Abstract

Common applications of Multiple Imputation (MI) are too generic, yielding highly variable and nonreplicable results. PURPOSE: Evaluate a tailored MI approach for handling missing physical behavior (PB) outcome summaries (e.g., sitting time) due to accelerometer non-wear in an RCT and its impact in estimating time spent in PBs. METHODS: A missing data simulation was conducted from a complete subsample (N=39) of accelerometer data collected for 7-days at the start and end of a yearlong RCT. Data from 3 PB variables (sitting, standing and stepping time) were randomly deleted for 3 study groups at each timepoint to generate 10 datasets per group × timepoint with arbitrarily missing data (8-77%) in increments of 8%. A tailored MI approach was used for missing data where: i) each variable was imputed separately using unique correlated auxiliary variables, and ii) the number of imputations necessary to produce replicable and stable parameter estimates and standard errors were computed for each imputation model.
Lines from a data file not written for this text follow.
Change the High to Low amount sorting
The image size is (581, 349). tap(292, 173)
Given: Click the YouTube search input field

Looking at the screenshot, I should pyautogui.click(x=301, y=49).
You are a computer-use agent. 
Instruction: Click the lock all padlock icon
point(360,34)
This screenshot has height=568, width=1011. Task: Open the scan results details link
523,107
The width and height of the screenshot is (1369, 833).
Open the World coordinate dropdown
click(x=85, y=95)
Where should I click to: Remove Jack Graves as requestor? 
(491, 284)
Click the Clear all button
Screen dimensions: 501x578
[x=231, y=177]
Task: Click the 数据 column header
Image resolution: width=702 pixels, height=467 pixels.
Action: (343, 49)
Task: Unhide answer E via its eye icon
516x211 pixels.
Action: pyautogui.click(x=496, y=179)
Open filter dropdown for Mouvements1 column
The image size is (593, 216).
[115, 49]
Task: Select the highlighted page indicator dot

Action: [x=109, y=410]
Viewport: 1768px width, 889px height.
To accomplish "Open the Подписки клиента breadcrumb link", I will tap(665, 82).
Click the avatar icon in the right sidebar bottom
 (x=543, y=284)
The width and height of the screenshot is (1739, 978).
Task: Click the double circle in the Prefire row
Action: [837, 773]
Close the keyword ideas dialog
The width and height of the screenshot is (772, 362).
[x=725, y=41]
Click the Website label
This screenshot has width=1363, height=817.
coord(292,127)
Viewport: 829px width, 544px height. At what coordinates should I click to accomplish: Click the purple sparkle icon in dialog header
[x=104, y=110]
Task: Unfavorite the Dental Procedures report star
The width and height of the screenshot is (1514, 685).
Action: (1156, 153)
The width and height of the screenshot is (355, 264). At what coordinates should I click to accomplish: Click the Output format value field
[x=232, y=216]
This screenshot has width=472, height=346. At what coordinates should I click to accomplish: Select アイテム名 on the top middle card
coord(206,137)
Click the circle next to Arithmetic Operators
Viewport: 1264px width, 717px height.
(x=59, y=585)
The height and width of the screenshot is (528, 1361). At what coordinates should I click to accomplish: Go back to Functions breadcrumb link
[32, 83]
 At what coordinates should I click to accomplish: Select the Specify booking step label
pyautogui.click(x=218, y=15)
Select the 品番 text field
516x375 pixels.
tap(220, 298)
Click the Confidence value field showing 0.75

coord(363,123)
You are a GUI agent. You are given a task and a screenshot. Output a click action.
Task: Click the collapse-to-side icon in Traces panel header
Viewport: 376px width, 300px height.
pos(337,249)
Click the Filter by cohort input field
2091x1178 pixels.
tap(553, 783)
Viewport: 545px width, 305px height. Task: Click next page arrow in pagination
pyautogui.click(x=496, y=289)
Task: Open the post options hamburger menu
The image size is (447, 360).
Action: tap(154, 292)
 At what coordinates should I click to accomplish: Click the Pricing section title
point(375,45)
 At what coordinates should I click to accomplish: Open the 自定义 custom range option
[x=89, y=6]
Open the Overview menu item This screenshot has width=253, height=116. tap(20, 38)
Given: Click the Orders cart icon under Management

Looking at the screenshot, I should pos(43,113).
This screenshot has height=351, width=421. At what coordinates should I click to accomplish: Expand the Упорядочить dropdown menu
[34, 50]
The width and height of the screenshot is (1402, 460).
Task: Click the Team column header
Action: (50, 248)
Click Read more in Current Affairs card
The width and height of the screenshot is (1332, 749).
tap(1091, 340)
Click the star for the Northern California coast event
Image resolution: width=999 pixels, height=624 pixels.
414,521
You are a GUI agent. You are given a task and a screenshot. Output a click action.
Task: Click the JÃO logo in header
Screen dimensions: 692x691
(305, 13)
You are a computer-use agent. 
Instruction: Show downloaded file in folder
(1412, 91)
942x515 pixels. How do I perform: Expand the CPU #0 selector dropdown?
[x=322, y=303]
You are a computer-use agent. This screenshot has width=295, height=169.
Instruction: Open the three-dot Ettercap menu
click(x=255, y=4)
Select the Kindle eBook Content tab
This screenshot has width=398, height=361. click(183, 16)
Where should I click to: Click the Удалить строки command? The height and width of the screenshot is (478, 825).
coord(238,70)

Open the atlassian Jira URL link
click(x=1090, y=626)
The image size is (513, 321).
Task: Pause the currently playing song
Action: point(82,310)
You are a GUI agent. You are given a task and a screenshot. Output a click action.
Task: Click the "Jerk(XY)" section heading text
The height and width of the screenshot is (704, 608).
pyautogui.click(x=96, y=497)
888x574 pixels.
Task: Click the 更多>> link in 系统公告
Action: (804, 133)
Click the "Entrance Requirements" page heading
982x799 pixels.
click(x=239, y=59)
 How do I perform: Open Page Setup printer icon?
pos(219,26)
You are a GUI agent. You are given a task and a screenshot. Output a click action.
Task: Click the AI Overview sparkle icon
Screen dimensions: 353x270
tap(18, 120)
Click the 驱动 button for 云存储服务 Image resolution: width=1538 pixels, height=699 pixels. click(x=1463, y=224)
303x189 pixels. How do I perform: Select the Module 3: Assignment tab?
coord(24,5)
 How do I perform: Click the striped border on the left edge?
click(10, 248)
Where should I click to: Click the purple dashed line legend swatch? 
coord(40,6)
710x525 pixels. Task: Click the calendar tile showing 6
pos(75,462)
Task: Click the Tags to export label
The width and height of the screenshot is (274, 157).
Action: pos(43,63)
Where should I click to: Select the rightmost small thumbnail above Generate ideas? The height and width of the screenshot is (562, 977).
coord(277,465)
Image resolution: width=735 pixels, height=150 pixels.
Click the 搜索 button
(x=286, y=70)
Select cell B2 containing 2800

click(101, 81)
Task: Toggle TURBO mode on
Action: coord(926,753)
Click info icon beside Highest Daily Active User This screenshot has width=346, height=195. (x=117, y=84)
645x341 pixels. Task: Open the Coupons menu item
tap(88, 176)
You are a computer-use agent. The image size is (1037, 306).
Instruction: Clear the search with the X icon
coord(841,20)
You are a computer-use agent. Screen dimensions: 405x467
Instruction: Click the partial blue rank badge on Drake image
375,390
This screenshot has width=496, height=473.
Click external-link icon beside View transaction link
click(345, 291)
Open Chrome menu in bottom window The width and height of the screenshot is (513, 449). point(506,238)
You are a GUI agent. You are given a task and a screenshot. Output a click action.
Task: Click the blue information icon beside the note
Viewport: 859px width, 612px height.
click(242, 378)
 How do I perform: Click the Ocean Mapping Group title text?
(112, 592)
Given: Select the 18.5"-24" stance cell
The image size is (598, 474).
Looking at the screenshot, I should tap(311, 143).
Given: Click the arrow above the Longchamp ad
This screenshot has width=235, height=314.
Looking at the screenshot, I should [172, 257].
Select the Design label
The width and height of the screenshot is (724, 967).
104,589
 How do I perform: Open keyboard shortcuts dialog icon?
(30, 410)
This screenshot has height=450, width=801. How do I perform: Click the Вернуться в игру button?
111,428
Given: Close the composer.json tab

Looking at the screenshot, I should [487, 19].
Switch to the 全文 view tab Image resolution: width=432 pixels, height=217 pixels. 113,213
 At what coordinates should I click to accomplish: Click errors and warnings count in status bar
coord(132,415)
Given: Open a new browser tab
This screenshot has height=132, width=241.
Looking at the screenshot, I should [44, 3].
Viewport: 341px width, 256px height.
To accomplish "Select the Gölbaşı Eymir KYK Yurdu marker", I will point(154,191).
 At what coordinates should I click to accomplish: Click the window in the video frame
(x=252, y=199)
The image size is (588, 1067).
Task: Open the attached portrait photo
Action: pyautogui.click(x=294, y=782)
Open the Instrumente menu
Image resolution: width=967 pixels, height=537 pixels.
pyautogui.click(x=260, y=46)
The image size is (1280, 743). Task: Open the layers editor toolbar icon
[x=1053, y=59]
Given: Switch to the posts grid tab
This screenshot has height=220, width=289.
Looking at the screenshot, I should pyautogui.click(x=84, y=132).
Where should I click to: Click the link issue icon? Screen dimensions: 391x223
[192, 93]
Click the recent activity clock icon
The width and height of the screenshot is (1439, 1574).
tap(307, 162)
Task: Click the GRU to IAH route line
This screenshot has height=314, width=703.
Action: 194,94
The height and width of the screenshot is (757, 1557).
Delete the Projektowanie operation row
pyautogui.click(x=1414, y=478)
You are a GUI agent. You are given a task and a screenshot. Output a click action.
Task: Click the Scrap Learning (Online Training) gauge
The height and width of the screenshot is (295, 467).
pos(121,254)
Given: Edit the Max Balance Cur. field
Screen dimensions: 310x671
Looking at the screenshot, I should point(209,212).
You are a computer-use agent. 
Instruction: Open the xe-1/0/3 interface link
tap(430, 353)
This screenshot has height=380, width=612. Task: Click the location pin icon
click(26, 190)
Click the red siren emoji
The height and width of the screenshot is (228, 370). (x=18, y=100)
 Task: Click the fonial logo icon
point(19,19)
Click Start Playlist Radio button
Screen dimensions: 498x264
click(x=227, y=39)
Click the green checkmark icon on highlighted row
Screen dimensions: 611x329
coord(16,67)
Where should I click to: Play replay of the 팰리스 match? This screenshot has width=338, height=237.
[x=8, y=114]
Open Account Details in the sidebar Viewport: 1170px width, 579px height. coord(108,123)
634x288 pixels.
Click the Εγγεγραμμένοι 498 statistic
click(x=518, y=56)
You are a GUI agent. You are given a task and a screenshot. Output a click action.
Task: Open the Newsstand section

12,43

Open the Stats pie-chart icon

Statistical differences in parameter estimates from univariate timepoint and repeated measures mixed model analyses between imputed and complete datasets were tested with paired sample T-tests and two-tailed Z scores, respectively. Errors (%) in parameter estimates relative to the complete dataset were calculated to quantify the magnitude and variability of the bias. RESULTS: The tailored MI approach produced unbiased parameter estimates and standard errors in both univariate timepoint and change analyses in sample sizes as small as N=13 with up to 54% missing data. Error and variability in parameter estimates increased exponentially above the 54% threshold in both univariate (mean % error ± SD: above threshold = 31 ± 10%, below threshold = 11 ± 4%) and change analyses (mean % error ± SD: above threshold =465 ± 98%, below threshold = 175 ± 55%). CONCLUSIONS: To our knowledge, this tailored approach is the most robust MI methodology to date for imputing incrementally missing accelerometer-based summary PB data in an RCT. Prior PB MI simulations yielded lower acceptable missing data thresholds (≤ 30%) in larger sample sizes (N ≥ 20), and did not test the impact on analyzing change between repeated measures. Tailoring MI to restore lost statistical power may prevent conservative estimates of the treatment effects in PB RCTs.